SUPPLIED DATA

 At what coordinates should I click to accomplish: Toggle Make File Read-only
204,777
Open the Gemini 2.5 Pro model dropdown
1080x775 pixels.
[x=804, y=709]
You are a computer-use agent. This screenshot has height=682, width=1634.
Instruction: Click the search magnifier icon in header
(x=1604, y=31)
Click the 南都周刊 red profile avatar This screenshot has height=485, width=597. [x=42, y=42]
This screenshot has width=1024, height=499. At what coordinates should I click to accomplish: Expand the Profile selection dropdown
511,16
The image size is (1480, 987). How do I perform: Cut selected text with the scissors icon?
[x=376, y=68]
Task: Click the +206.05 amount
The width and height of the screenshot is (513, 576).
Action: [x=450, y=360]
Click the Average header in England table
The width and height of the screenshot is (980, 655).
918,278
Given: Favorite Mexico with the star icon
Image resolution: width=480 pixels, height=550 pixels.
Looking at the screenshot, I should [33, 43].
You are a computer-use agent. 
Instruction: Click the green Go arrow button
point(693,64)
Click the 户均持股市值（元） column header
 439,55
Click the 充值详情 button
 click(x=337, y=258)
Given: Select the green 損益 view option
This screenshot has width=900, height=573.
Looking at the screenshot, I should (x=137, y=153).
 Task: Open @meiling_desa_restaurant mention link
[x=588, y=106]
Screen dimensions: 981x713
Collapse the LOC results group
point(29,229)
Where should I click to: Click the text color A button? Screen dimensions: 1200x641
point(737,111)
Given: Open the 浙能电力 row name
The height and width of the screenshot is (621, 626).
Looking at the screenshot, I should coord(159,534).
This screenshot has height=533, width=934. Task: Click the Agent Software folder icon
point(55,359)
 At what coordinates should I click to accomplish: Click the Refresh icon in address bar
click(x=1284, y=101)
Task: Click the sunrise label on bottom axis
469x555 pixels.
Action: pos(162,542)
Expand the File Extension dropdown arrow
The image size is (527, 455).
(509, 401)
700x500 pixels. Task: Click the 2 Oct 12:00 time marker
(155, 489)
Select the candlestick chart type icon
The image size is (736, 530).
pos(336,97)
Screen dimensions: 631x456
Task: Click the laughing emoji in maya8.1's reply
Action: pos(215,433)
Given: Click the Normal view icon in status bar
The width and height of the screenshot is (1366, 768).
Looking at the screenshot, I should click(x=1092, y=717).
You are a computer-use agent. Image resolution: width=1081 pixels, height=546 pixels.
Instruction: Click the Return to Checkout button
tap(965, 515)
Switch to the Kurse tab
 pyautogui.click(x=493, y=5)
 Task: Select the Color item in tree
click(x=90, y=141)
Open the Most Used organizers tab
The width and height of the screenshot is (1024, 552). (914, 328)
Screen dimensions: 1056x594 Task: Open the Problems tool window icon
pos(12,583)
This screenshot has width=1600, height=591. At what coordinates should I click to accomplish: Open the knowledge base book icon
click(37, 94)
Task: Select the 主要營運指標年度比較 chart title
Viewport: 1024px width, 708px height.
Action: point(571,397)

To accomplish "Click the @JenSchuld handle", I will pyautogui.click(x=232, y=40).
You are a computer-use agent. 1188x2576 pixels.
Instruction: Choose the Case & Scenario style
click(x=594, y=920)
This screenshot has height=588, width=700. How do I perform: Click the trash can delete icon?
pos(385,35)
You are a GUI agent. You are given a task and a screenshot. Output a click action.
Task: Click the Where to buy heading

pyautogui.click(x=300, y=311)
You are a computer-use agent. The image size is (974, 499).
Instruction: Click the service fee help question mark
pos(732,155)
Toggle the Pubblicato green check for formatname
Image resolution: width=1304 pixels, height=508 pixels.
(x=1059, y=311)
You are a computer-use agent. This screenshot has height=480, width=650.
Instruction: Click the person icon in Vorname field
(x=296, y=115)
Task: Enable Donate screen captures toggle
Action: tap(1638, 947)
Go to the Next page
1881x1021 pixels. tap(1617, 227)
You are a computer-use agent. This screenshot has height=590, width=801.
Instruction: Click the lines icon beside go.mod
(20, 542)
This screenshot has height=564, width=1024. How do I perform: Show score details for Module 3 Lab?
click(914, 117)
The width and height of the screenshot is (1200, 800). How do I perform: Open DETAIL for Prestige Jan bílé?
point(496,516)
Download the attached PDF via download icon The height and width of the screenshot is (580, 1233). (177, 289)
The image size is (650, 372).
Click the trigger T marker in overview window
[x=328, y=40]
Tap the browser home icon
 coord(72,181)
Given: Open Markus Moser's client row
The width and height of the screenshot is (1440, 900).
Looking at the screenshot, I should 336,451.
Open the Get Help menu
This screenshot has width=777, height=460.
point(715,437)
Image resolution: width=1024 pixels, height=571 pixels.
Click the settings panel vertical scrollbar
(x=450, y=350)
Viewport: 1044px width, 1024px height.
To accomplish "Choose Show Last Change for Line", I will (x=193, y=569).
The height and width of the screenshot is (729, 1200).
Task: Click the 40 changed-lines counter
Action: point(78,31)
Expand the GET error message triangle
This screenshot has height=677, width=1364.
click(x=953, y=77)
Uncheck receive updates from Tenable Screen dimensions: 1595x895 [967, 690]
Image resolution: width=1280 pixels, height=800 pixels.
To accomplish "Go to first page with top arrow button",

WORK ORDER
Copy only this part of the entries above: the line with "The width and height of the screenshot is (1366, 768).", the line with "Task: Select the 主要營運指標年度比較 chart title", and the lines between, all exactly as written.

ANSWER FOR THIS EXERCISE
The width and height of the screenshot is (1366, 768).
Looking at the screenshot, I should click(x=1092, y=717).
You are a computer-use agent. Image resolution: width=1081 pixels, height=546 pixels.
Instruction: Click the Return to Checkout button
tap(965, 515)
Switch to the Kurse tab
 pyautogui.click(x=493, y=5)
 Task: Select the Color item in tree
click(x=90, y=141)
Open the Most Used organizers tab
The width and height of the screenshot is (1024, 552). (914, 328)
Screen dimensions: 1056x594 Task: Open the Problems tool window icon
pos(12,583)
This screenshot has width=1600, height=591. At what coordinates should I click to accomplish: Open the knowledge base book icon
click(37, 94)
Task: Select the 主要營運指標年度比較 chart title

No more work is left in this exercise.